Konomark - A New Way to Be Friendly with Your Intellectual Property

Konomark_logo_175Would you be willing to share your PowerPoint presentations, class handouts, review problems, and other teaching materials with your fellow professors? Most of us probably would.

Yet, how comfortable would you be with e-mailing a colleague you’ve never met and asking if you could use some of their materials? Slightly uncomfortable? I’m guessing that many of us might ask more often if our fellow professors actually invited us to make the request.

What would be useful is some way of marking material we would generously share. Some signal – a word, a symbol – placed on our websites could serve as an invitation to colleagues and others to ask.

As an experiment, I’ve come up with a symbol, a name, and some guidelines for a system to encourage people to communicate their willingness to share copyrighted works. The symbol I’ve drawn is inset. I have no formal training in illustration, but my two-year-old, Joe, immediately recognized it as a pineapple. The pineapple has been a traditional symbol of hospitality.
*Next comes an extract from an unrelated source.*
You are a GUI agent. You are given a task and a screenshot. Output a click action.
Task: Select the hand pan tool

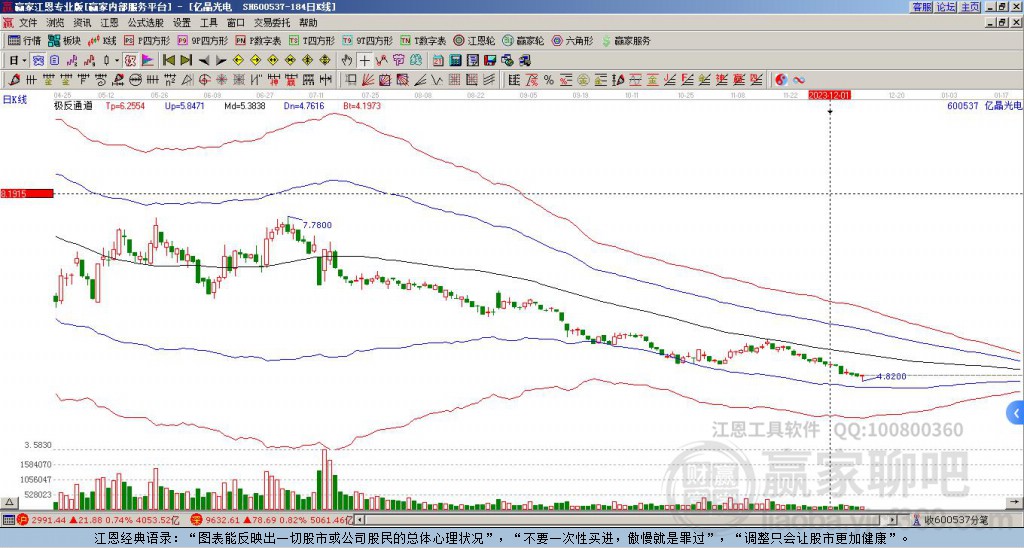point(347,61)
And the name I’ve come up with is “konomark.” The Hawaiian word “kono” means to invite, prompt, or ask in.

I’ve konomarked my website at eejlaw.com, by which I mean to signal to everyone my willingness to share my teaching materials, including mindmaps, slide shows, case abridgments, and old exams. Soon, I will be posting photos that illustrate legal concepts, which I also intend to share.
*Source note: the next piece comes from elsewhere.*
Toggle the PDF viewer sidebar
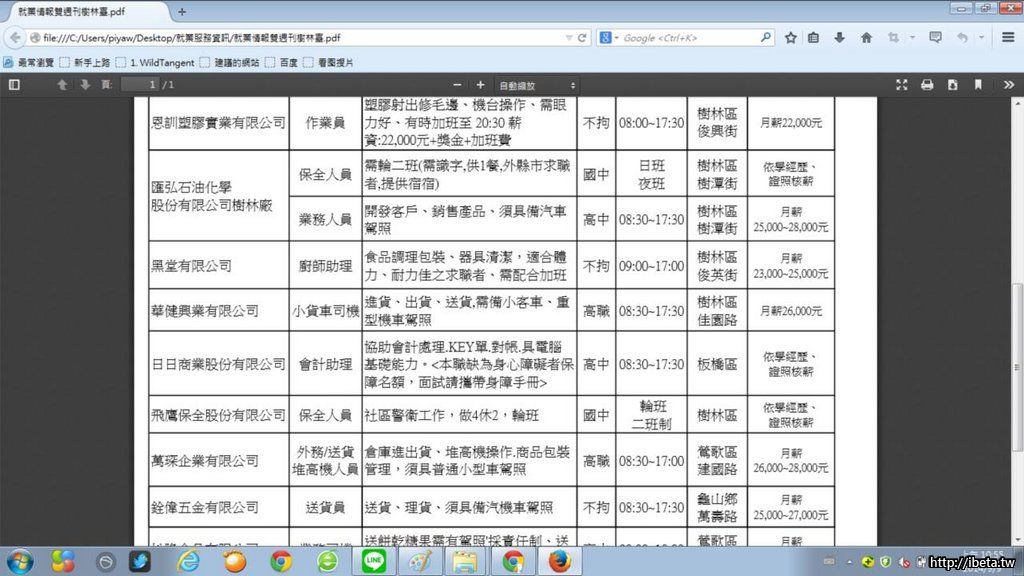Viewport: 1024px width, 576px height. (14, 85)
I invite you to consider doing konomarking your own teaching materials as well. Marking your website with the konomark will not have any legal effect. It does not surrender certain rights like a Creative Commons license does, for instance. The konomark is simply an invitation that says, “I’m generally willing to share my copyrighted material, often for free. So go ahead and ask.”

I’ve also posted a webpage, konomark.org, that explains the konomark experiment in greater detail. The material on the webpage is written, for now, as an FAQ for an audience of non-lawyers. At some point, I'd like to explain a little bit more of the theoretical and policy underpinnings to the idea. For now, I'll just say that I am a big fan of public sharing licenses – such as those from Creative Commons and the free-software movement – but they are not right for all circumstances. There is no doubt that, with regimes like Creative Commons, there is a great benefit gained in not needing to ask permission before you use something. But there may be a benefit, as well, to going through the process of asking permission, especially if a sign has been hung out on the porch, so to speak, that invites such requests. By having a two-party communication regarding permission, a connection is established. These connections may lead to friendships and feelings of community - the kinds of values that Richard Stallman, open-source-software pioneer, talked about when he wrote his manifesto.

And, at any rate, when it comes to law-school teaching materials, adoption of Creative Commons licenses by professors seems to be somewhat limited. So to encourage even more sharing, I think konomark might be a helpful idea.

There are some technological and operational subtleties I would like to work up at some point, but I think konomark.org is a good start. Please let me know what you think. I would be very grateful for your comments and suggestions.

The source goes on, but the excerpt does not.